**THE REQUEST:** Please set down the listing below again, line for line, with no changes.

Start of SUPPLIED INFORMATION

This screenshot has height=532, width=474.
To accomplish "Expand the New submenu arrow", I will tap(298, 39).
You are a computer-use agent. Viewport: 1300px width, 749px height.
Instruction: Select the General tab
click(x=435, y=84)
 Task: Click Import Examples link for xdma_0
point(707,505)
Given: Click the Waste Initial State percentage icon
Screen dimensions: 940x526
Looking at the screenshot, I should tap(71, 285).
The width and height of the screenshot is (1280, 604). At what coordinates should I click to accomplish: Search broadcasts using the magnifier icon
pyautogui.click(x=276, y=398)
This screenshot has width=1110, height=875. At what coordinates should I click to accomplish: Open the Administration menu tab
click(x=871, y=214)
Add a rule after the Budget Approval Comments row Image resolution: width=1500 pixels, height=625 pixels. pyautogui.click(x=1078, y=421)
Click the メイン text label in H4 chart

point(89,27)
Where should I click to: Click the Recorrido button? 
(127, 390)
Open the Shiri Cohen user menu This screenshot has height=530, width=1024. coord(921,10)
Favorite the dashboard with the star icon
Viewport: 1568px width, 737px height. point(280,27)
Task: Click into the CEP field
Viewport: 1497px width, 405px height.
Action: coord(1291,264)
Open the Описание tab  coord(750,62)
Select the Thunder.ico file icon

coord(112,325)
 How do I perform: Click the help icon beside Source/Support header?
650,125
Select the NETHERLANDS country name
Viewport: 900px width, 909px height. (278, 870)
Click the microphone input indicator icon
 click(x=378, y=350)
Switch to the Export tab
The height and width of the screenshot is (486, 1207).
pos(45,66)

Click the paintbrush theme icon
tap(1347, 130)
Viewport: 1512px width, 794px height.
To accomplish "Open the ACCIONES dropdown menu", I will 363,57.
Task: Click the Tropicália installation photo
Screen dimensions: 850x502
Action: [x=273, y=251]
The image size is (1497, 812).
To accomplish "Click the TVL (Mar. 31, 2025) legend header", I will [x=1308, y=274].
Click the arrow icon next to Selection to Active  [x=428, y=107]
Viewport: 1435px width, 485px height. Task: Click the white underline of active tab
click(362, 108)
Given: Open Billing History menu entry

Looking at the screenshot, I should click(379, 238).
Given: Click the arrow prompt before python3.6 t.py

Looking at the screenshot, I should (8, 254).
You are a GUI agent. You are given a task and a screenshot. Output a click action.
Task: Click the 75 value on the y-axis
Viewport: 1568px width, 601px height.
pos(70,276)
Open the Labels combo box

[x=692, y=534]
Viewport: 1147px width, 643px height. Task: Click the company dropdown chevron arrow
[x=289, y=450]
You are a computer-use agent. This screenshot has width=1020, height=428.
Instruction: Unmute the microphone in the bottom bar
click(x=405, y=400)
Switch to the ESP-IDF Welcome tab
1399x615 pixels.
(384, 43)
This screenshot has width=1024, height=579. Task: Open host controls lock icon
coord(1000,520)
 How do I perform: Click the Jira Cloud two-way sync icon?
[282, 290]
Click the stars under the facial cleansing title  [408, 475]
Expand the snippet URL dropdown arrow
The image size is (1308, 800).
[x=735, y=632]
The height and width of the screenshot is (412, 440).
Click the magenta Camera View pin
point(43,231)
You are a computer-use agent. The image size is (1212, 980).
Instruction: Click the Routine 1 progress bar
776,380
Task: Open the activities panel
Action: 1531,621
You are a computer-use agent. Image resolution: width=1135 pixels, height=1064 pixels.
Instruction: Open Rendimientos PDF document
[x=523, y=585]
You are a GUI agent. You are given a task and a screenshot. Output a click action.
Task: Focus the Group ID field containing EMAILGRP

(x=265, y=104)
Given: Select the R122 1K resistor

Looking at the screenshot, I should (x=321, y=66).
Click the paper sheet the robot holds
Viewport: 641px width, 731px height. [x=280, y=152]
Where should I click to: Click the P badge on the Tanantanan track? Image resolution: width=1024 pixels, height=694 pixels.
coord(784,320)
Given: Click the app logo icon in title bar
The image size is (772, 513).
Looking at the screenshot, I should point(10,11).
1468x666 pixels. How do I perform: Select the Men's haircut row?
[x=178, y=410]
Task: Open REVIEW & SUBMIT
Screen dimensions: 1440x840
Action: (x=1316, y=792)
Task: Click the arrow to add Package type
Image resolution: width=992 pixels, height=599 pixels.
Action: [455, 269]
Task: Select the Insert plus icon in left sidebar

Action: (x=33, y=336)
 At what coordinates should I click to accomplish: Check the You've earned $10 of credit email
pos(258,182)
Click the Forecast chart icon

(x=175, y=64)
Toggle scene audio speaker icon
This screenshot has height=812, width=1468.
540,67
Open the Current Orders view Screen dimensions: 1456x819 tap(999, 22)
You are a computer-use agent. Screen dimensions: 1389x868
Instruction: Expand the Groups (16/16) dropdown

End of SUPPLIED INFORMATION

**ANSWER TO THE TASK:**
This screenshot has height=532, width=474.
To accomplish "Expand the New submenu arrow", I will tap(298, 39).
You are a computer-use agent. Viewport: 1300px width, 749px height.
Instruction: Select the General tab
click(x=435, y=84)
 Task: Click Import Examples link for xdma_0
point(707,505)
Given: Click the Waste Initial State percentage icon
Screen dimensions: 940x526
Looking at the screenshot, I should tap(71, 285).
The width and height of the screenshot is (1280, 604). At what coordinates should I click to accomplish: Search broadcasts using the magnifier icon
pyautogui.click(x=276, y=398)
This screenshot has width=1110, height=875. At what coordinates should I click to accomplish: Open the Administration menu tab
click(x=871, y=214)
Add a rule after the Budget Approval Comments row Image resolution: width=1500 pixels, height=625 pixels. pyautogui.click(x=1078, y=421)
Click the メイン text label in H4 chart

point(89,27)
Where should I click to: Click the Recorrido button? 
(127, 390)
Open the Shiri Cohen user menu This screenshot has height=530, width=1024. coord(921,10)
Favorite the dashboard with the star icon
Viewport: 1568px width, 737px height. point(280,27)
Task: Click into the CEP field
Viewport: 1497px width, 405px height.
Action: coord(1291,264)
Open the Описание tab  coord(750,62)
Select the Thunder.ico file icon

coord(112,325)
 How do I perform: Click the help icon beside Source/Support header?
650,125
Select the NETHERLANDS country name
Viewport: 900px width, 909px height. (278, 870)
Click the microphone input indicator icon
 click(x=378, y=350)
Switch to the Export tab
The height and width of the screenshot is (486, 1207).
pos(45,66)

Click the paintbrush theme icon
tap(1347, 130)
Viewport: 1512px width, 794px height.
To accomplish "Open the ACCIONES dropdown menu", I will 363,57.
Task: Click the Tropicália installation photo
Screen dimensions: 850x502
Action: [x=273, y=251]
The image size is (1497, 812).
To accomplish "Click the TVL (Mar. 31, 2025) legend header", I will [x=1308, y=274].
Click the arrow icon next to Selection to Active  [x=428, y=107]
Viewport: 1435px width, 485px height. Task: Click the white underline of active tab
click(362, 108)
Given: Open Billing History menu entry

Looking at the screenshot, I should click(379, 238).
Given: Click the arrow prompt before python3.6 t.py

Looking at the screenshot, I should (8, 254).
You are a GUI agent. You are given a task and a screenshot. Output a click action.
Task: Click the 75 value on the y-axis
Viewport: 1568px width, 601px height.
pos(70,276)
Open the Labels combo box

[x=692, y=534]
Viewport: 1147px width, 643px height. Task: Click the company dropdown chevron arrow
[x=289, y=450]
You are a computer-use agent. This screenshot has width=1020, height=428.
Instruction: Unmute the microphone in the bottom bar
click(x=405, y=400)
Switch to the ESP-IDF Welcome tab
1399x615 pixels.
(384, 43)
This screenshot has width=1024, height=579. Task: Open host controls lock icon
coord(1000,520)
 How do I perform: Click the Jira Cloud two-way sync icon?
[282, 290]
Click the stars under the facial cleansing title  [408, 475]
Expand the snippet URL dropdown arrow
The image size is (1308, 800).
[x=735, y=632]
The height and width of the screenshot is (412, 440).
Click the magenta Camera View pin
point(43,231)
You are a computer-use agent. The image size is (1212, 980).
Instruction: Click the Routine 1 progress bar
776,380
Task: Open the activities panel
Action: 1531,621
You are a computer-use agent. Image resolution: width=1135 pixels, height=1064 pixels.
Instruction: Open Rendimientos PDF document
[x=523, y=585]
You are a GUI agent. You are given a task and a screenshot. Output a click action.
Task: Focus the Group ID field containing EMAILGRP

(x=265, y=104)
Given: Select the R122 1K resistor

Looking at the screenshot, I should (x=321, y=66).
Click the paper sheet the robot holds
Viewport: 641px width, 731px height. [x=280, y=152]
Where should I click to: Click the P badge on the Tanantanan track? Image resolution: width=1024 pixels, height=694 pixels.
coord(784,320)
Given: Click the app logo icon in title bar
The image size is (772, 513).
Looking at the screenshot, I should point(10,11).
1468x666 pixels. How do I perform: Select the Men's haircut row?
[x=178, y=410]
Task: Open REVIEW & SUBMIT
Screen dimensions: 1440x840
Action: (x=1316, y=792)
Task: Click the arrow to add Package type
Image resolution: width=992 pixels, height=599 pixels.
Action: [455, 269]
Task: Select the Insert plus icon in left sidebar

Action: (x=33, y=336)
 At what coordinates should I click to accomplish: Check the You've earned $10 of credit email
pos(258,182)
Click the Forecast chart icon

(x=175, y=64)
Toggle scene audio speaker icon
This screenshot has height=812, width=1468.
540,67
Open the Current Orders view Screen dimensions: 1456x819 tap(999, 22)
You are a computer-use agent. Screen dimensions: 1389x868
Instruction: Expand the Groups (16/16) dropdown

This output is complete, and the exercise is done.